• _Activity_
Which lines of the entries below include "Jahreshauptversammlung"? List them all.

(Stored records)
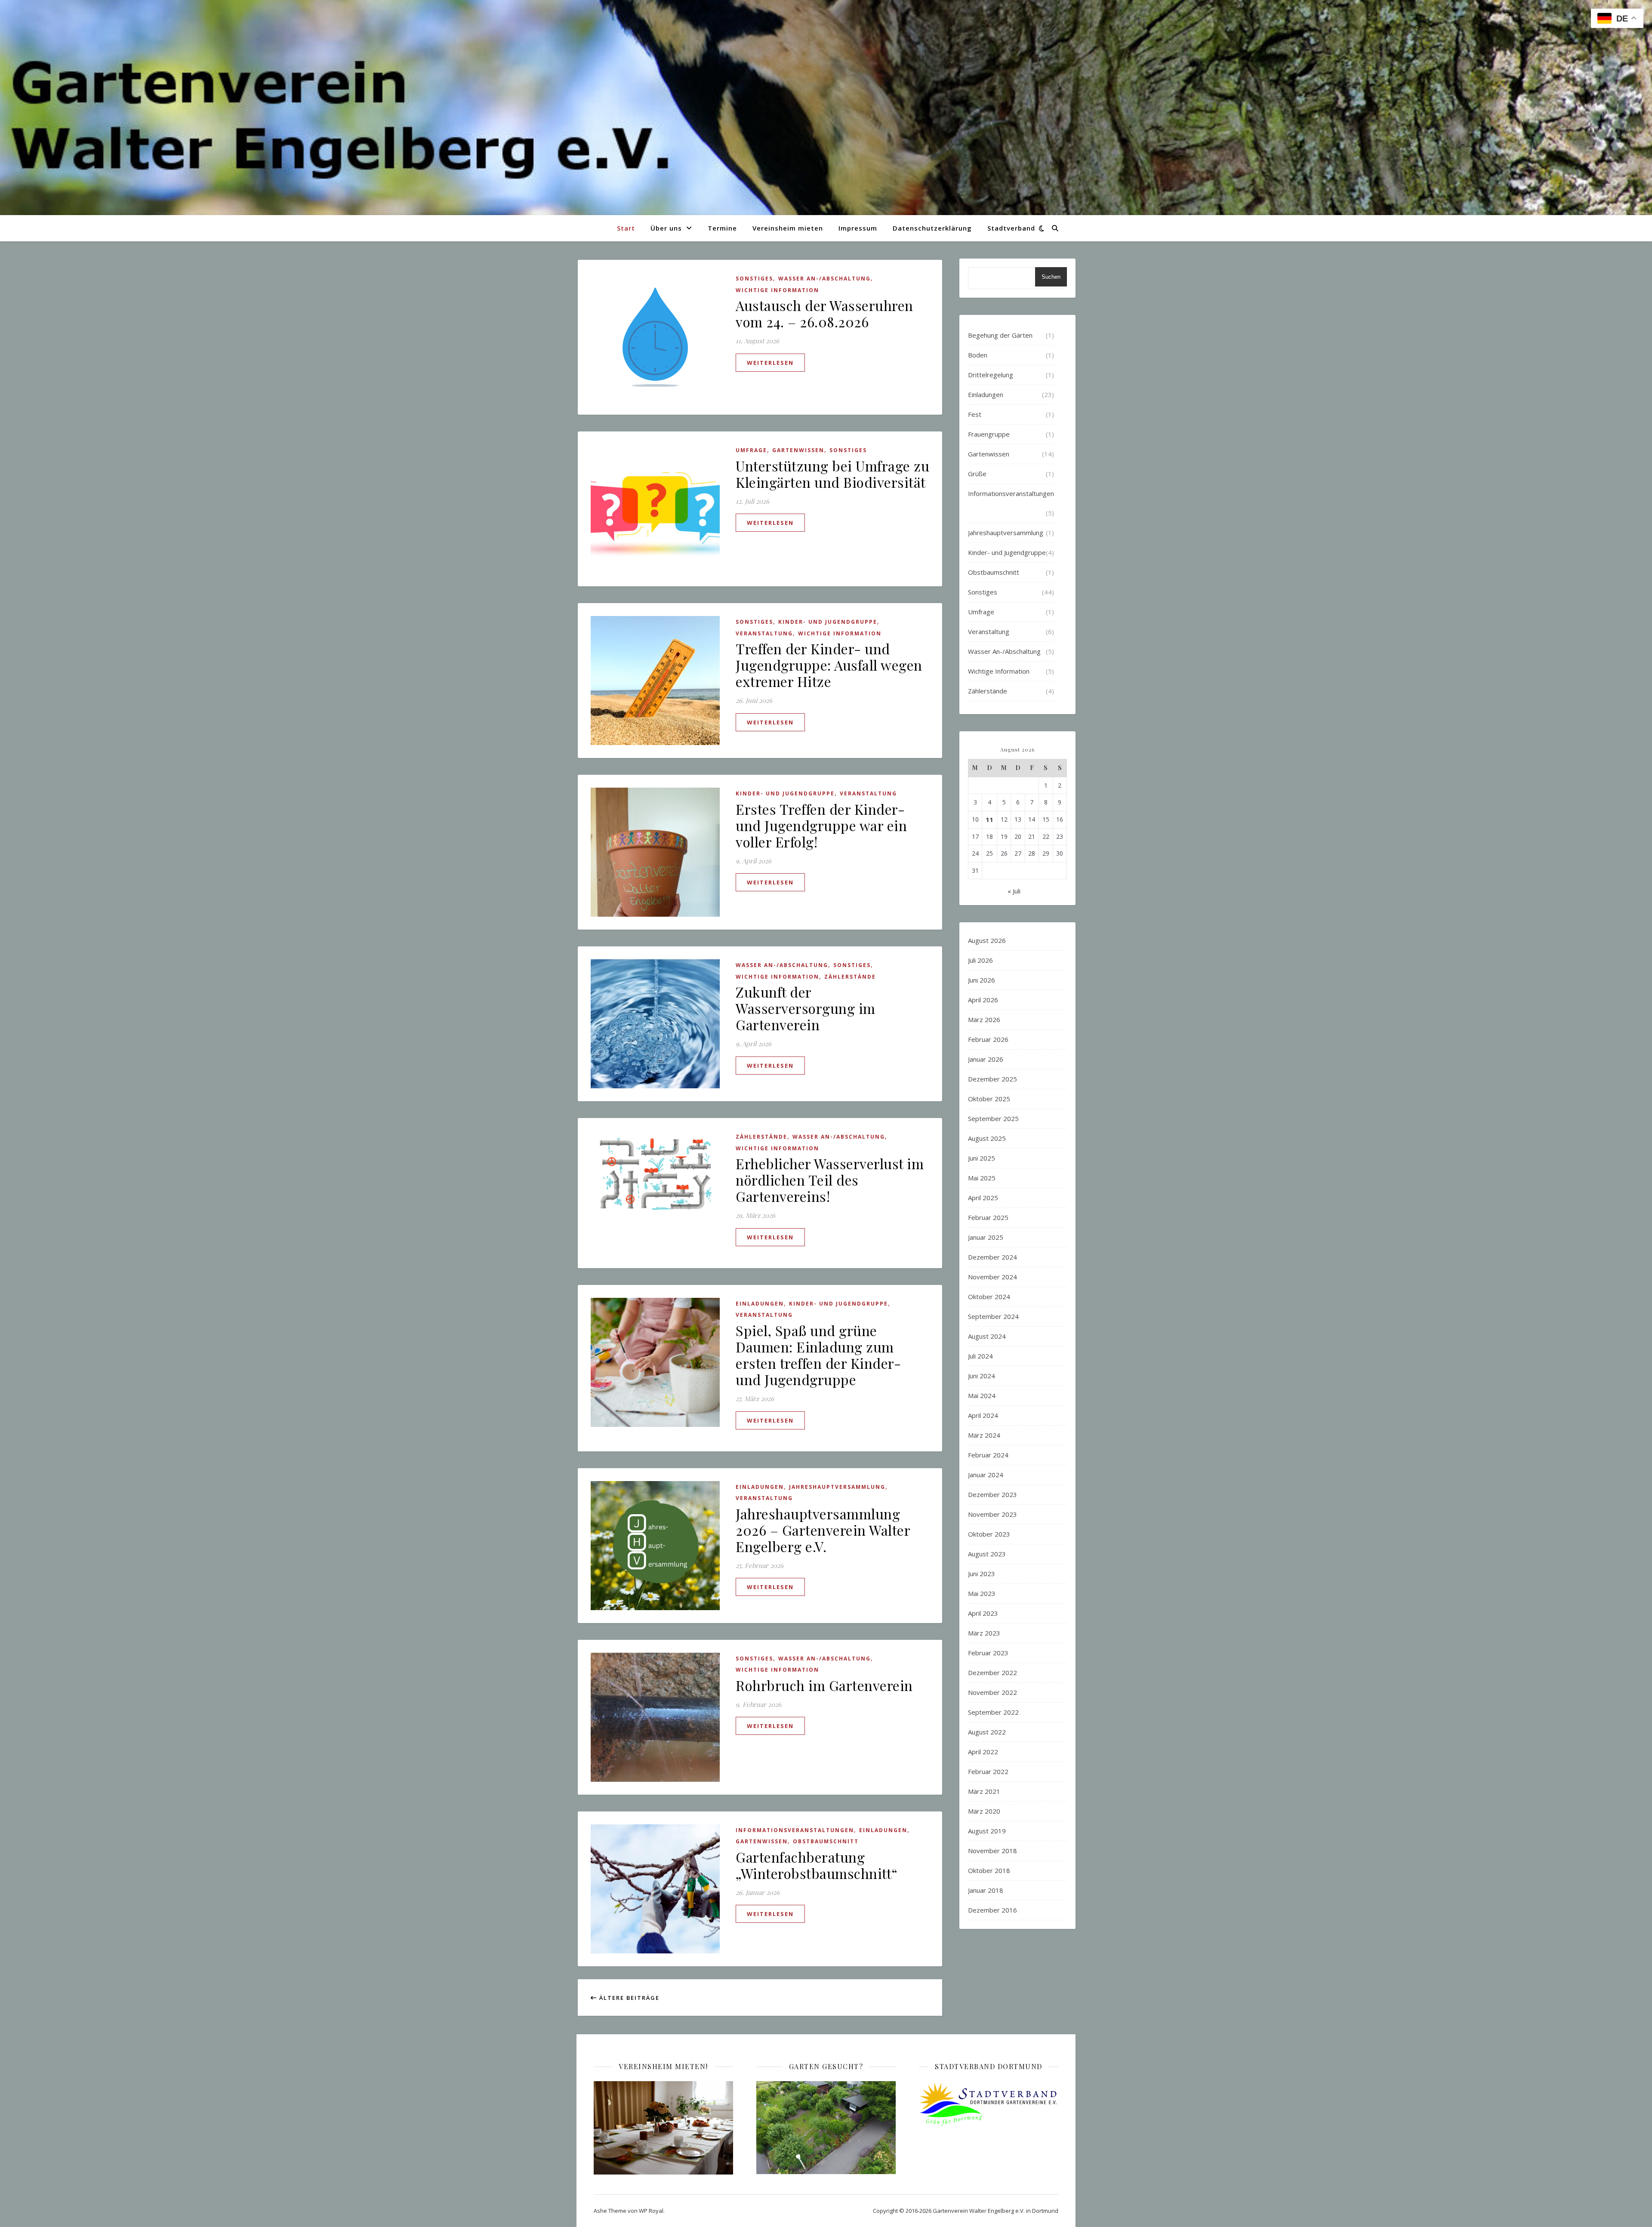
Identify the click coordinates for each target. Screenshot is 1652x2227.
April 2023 (983, 1613)
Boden (977, 355)
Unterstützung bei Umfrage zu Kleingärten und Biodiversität (832, 473)
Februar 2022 (988, 1771)
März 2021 (984, 1791)
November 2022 (992, 1692)
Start (626, 228)
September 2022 (993, 1712)
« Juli (1014, 891)
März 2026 (984, 1019)
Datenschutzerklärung (932, 228)
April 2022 (983, 1751)
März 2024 (984, 1435)
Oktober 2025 (989, 1098)
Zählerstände (850, 976)
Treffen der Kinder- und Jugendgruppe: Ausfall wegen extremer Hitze (829, 664)
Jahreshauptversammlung (837, 1487)
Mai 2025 (982, 1178)
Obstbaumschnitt (826, 1841)
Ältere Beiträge (628, 1998)
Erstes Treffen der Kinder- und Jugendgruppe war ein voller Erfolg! (821, 825)
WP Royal (651, 2211)
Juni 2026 (981, 980)
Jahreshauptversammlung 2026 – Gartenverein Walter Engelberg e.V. (823, 1530)
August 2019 (987, 1831)
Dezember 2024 (992, 1257)
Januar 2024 (985, 1474)
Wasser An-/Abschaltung (824, 278)
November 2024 (992, 1276)
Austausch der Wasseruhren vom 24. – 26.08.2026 (824, 313)
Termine (722, 228)
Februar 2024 (988, 1455)
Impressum (857, 228)
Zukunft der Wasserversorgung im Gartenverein (805, 1008)
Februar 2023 (988, 1652)
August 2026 (987, 940)
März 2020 (984, 1811)
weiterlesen (770, 363)
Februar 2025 (988, 1217)
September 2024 (993, 1316)
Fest (974, 414)
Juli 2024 (980, 1356)
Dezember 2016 (992, 1910)
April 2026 (983, 999)
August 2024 (987, 1336)
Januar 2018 (985, 1890)
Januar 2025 (985, 1237)
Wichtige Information (777, 290)
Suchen (1051, 277)
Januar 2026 (985, 1059)
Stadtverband (1011, 228)
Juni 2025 (981, 1158)
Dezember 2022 (992, 1672)
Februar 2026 (988, 1039)
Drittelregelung (990, 374)
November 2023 (992, 1514)
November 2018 (992, 1850)
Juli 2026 (980, 960)
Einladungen (760, 1303)
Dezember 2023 (992, 1494)
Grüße (977, 473)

• _Response_
Jahreshauptversammlung (837, 1487)
Jahreshauptversammlung 2026 – Gartenverein Walter Engelberg e.V. (823, 1530)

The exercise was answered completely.